Task prompt:
Only the lines from the one containing "Chovateľské potreby z prútia (107, 660)" to the end of the records belong in the output; print them exactly.

::: Raw data :::

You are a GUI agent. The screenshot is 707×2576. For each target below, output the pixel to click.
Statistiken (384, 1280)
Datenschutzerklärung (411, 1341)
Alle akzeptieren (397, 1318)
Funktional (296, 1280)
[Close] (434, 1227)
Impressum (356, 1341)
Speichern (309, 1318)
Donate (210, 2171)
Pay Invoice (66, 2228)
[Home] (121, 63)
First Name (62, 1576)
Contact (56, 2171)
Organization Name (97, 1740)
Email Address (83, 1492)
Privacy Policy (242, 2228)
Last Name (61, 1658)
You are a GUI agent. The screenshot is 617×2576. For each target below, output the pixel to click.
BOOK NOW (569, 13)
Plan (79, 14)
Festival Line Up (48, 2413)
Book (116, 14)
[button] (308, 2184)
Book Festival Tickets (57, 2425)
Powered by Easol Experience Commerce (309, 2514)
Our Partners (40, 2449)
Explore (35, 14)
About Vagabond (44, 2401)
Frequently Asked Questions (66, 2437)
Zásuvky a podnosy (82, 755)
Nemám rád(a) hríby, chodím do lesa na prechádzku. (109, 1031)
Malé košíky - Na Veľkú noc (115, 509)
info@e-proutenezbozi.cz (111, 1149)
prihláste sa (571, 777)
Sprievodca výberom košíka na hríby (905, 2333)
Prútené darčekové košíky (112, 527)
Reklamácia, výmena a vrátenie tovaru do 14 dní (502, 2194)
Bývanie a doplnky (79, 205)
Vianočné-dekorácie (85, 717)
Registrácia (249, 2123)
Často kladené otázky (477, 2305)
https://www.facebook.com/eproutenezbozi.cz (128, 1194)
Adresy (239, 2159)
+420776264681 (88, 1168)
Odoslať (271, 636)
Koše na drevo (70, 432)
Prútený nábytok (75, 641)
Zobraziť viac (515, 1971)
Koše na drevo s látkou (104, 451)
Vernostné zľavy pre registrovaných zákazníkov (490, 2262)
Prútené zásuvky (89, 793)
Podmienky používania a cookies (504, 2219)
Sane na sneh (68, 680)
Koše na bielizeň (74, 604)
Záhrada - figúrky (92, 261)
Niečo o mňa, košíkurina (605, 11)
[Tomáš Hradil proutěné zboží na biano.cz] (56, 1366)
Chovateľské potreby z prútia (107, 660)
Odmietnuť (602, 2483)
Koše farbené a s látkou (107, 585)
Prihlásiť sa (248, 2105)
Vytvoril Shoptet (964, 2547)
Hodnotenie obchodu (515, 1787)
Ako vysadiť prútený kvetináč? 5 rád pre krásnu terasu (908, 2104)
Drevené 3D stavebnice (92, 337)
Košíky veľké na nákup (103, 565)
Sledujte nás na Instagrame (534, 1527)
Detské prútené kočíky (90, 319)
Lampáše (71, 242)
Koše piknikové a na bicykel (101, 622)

:::

Reply to the task:
Chovateľské potreby z prútia (107, 660)
Odmietnuť (602, 2483)
Koše farbené a s látkou (107, 585)
Prihlásiť sa (248, 2105)
Vytvoril Shoptet (964, 2547)
Hodnotenie obchodu (515, 1787)
Ako vysadiť prútený kvetináč? 5 rád pre krásnu terasu (908, 2104)
Drevené 3D stavebnice (92, 337)
Košíky veľké na nákup (103, 565)
Sledujte nás na Instagrame (534, 1527)
Detské prútené kočíky (90, 319)
Lampáše (71, 242)
Koše piknikové a na bicykel (101, 622)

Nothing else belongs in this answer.